Coupelle

Anonyme, Anonyme

Entre 960 et 1127
Porcelaine, Glaçure = Couverte, Gravé = incisé
Vaisselle et ustensile de cuisine, Récipient (vaisselle)
H. 2.1 x D. 12.1 cm
M.C. 9764
Don manuel, Mocquard, Pierre

A partir du règne de Shenzong 神宗 (1068-1085), les fours de Ding mirent au point la cuisson renversée fushao 覆焼. Celle-ci, utilisée pour les bols et les plats, consistait à les cuire à l’envers sur des supports en forme de cercle qui étaient superposés à l’intérieur d’une gazette plutôt que de les placer à l’endroit dans des gazettes individuelles.

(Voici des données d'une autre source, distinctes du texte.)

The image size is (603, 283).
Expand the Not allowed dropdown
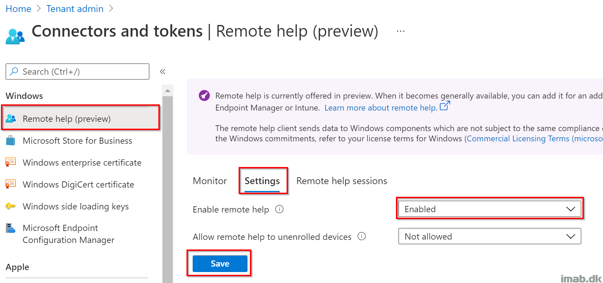coord(490,236)
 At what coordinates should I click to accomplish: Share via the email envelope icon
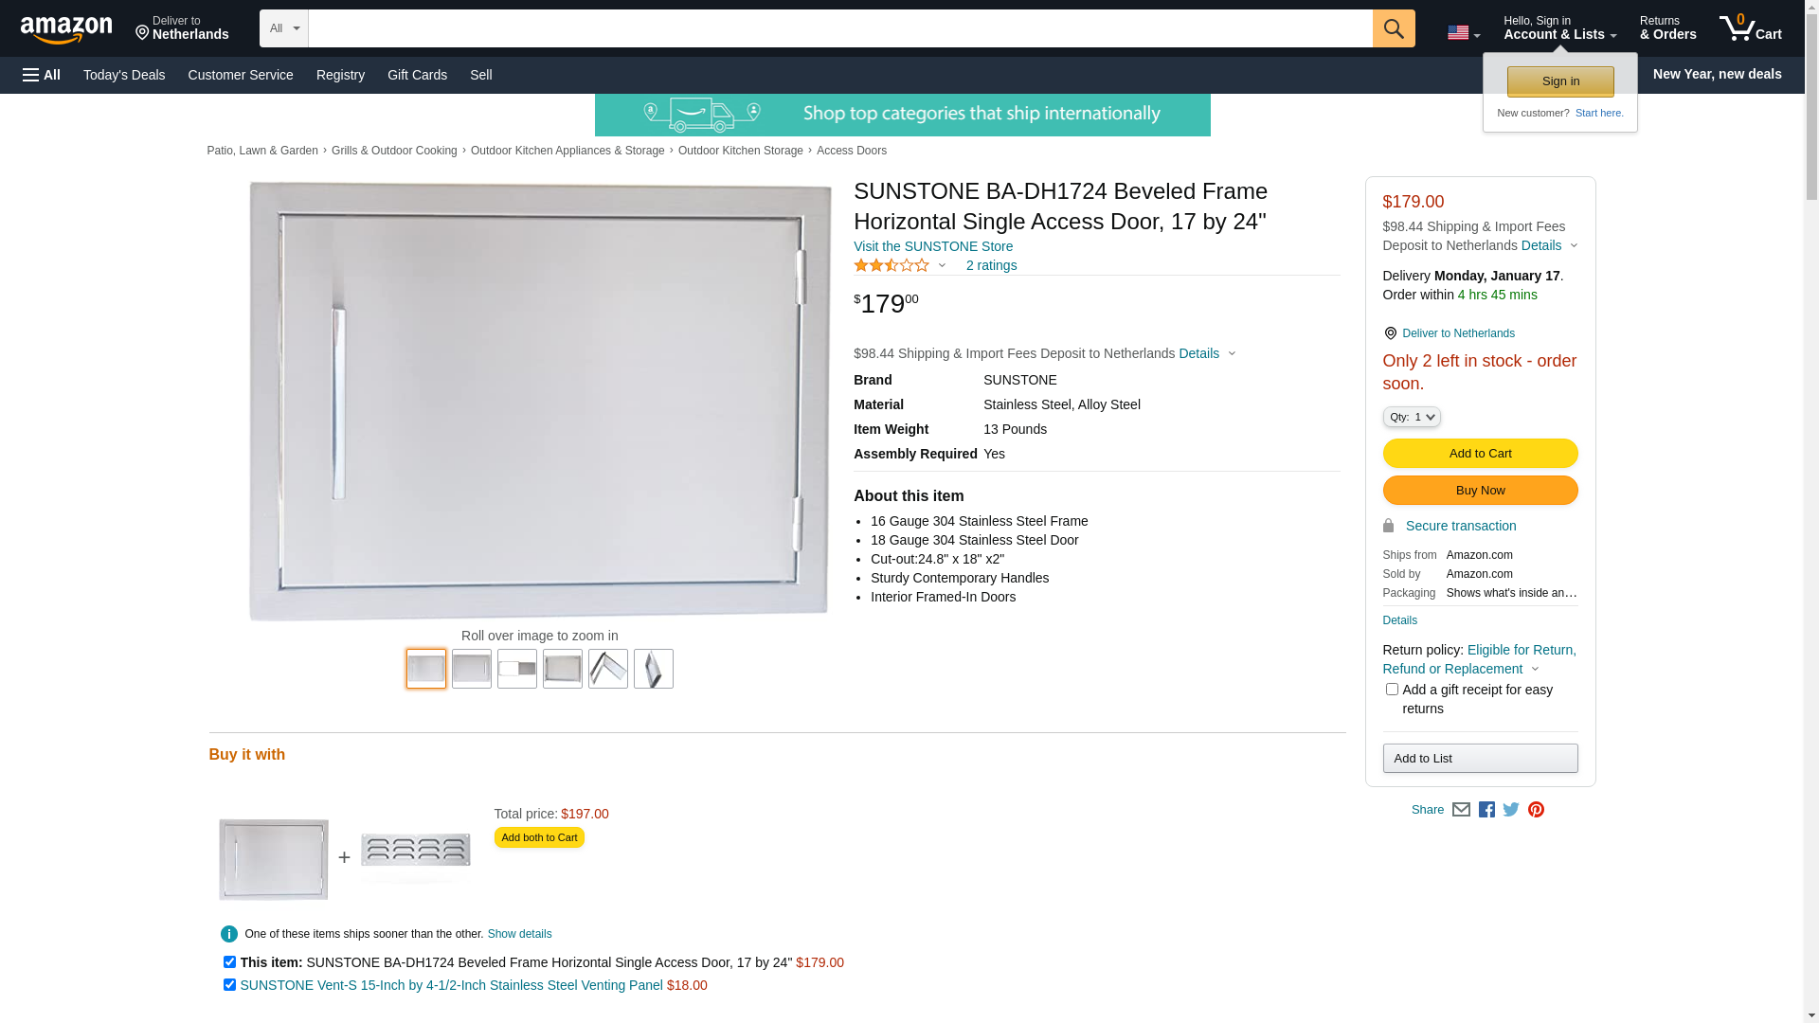1461,810
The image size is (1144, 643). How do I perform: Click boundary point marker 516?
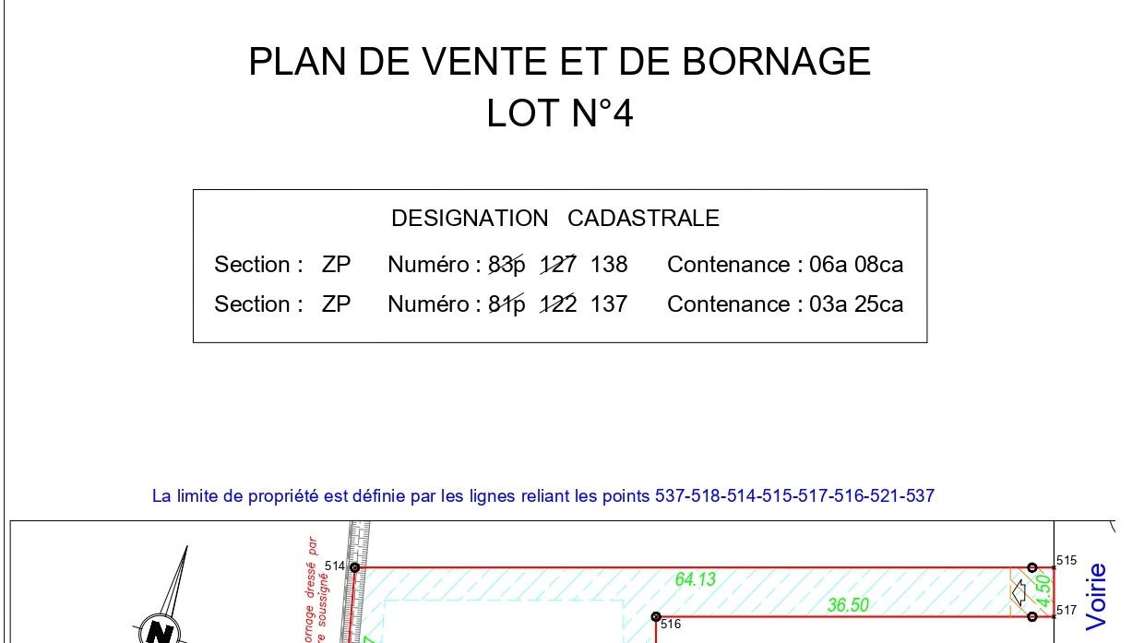(656, 616)
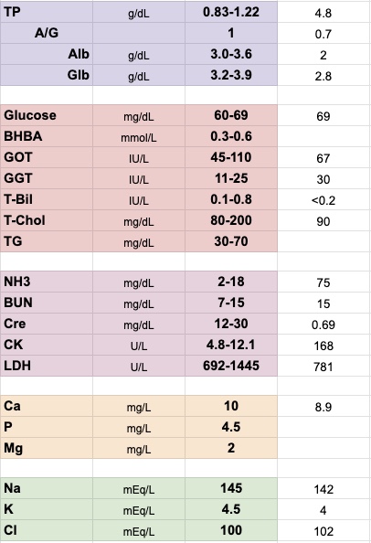
Task: Click the Cre result 0.69
Action: 323,324
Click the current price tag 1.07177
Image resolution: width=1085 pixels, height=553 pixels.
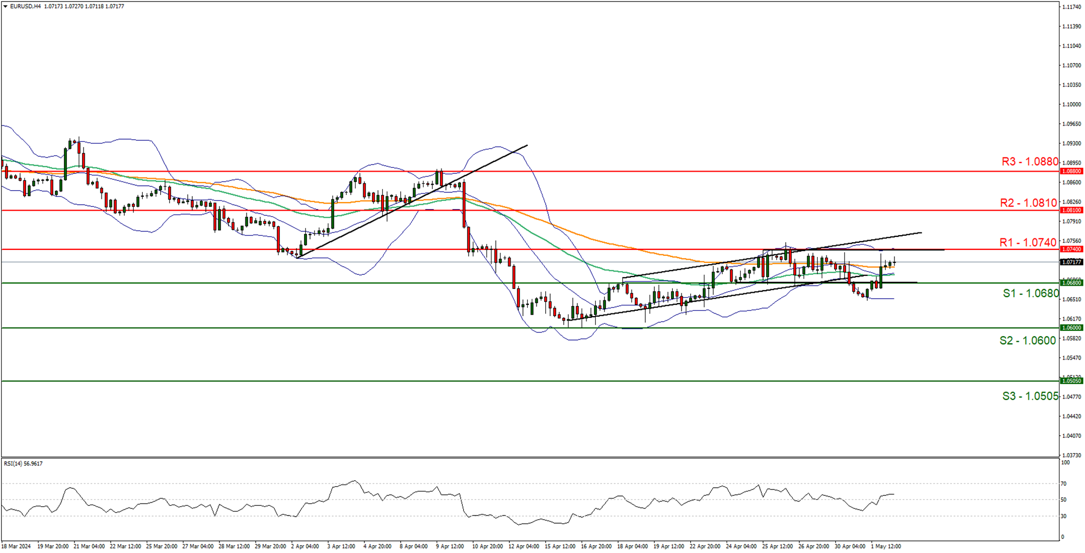pyautogui.click(x=1071, y=262)
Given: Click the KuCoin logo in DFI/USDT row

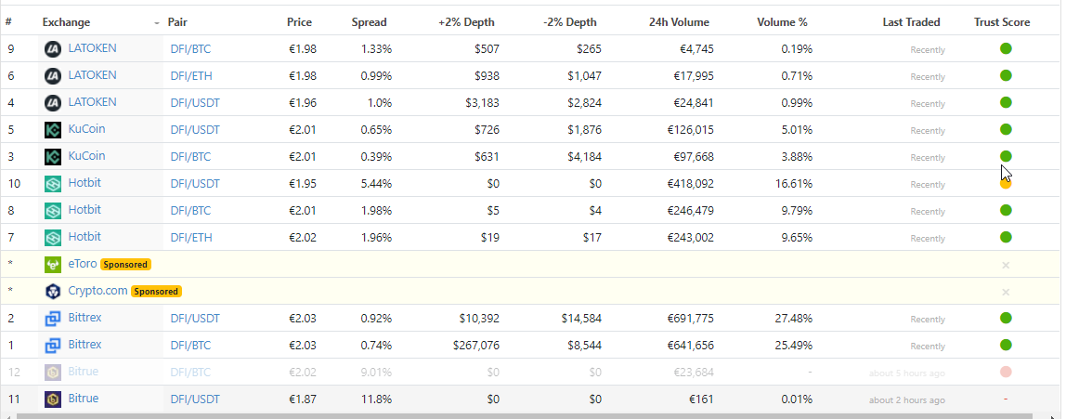Looking at the screenshot, I should [x=53, y=130].

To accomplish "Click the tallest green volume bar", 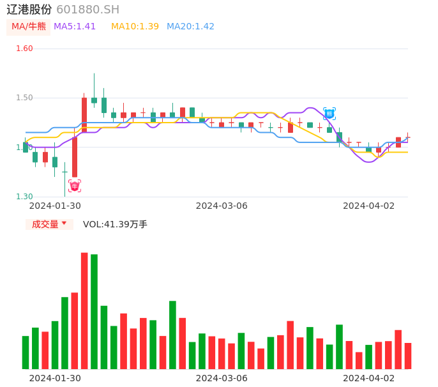I will click(94, 312).
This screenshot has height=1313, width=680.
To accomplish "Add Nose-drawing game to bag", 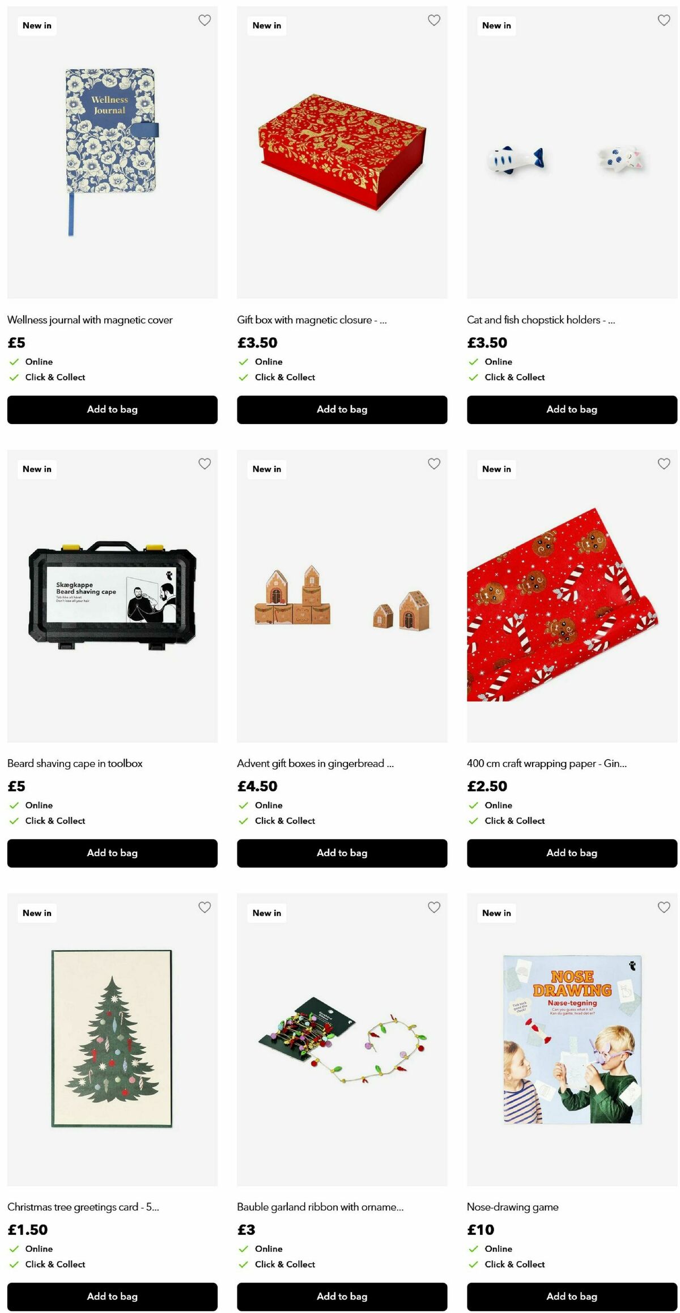I will pyautogui.click(x=572, y=1297).
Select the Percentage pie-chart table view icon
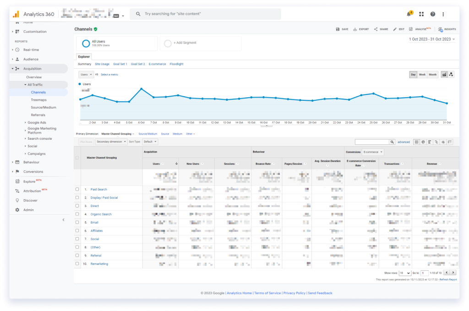Image resolution: width=469 pixels, height=311 pixels. point(422,142)
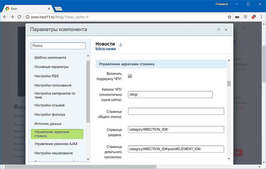Click the mask extension icon in toolbar
This screenshot has width=266, height=169.
[x=237, y=17]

Ceci présentait au moins deux avantages : d’abord un évident gain de place permettant d’accroître la production, puis une économie de matière (les pièces reposant sur la lèvre étaient plus minces) qui en réduisait le coût. Pour éviter que la lèvre ne collât au support, celle-ci était dénuée de couverte, aussi la recouvrait-on d’un bandeau métallique en or et argent ou en bronze. Contrairement à ce que soutiennent des sources Song du Sud, ceci n’était pas forcément perçu à l’époque comme un inconvénient. D’abord, la coutume de sertir d’un bandeau métallique la lèvre des récipients est bien antérieure à la cuisson renversée et semble avoir eu comme premier objectif d’exalter et de renforcer le caractère précieux des objets concernés ; ensuite, la surface rugueuse de la lèvre assurait une meilleure  adhésion du bandeau.
Les décors incisés apparaissent sur les porcelaines de Ding dès la prériode des Cinq Dynasties (907-960). La teinte ivoire de la couverte, en partie due semble-t-il à l'utilisation du charbon comme combustible est caractéristique des Song du Nord et de Jin.

Référence(s) : Marie-Thérèse Bobot, Chine connue et inconnue : Dix années d'acquisitions au musée Cernuschi, Paris, Paris-Musées, 1992, p.43-44.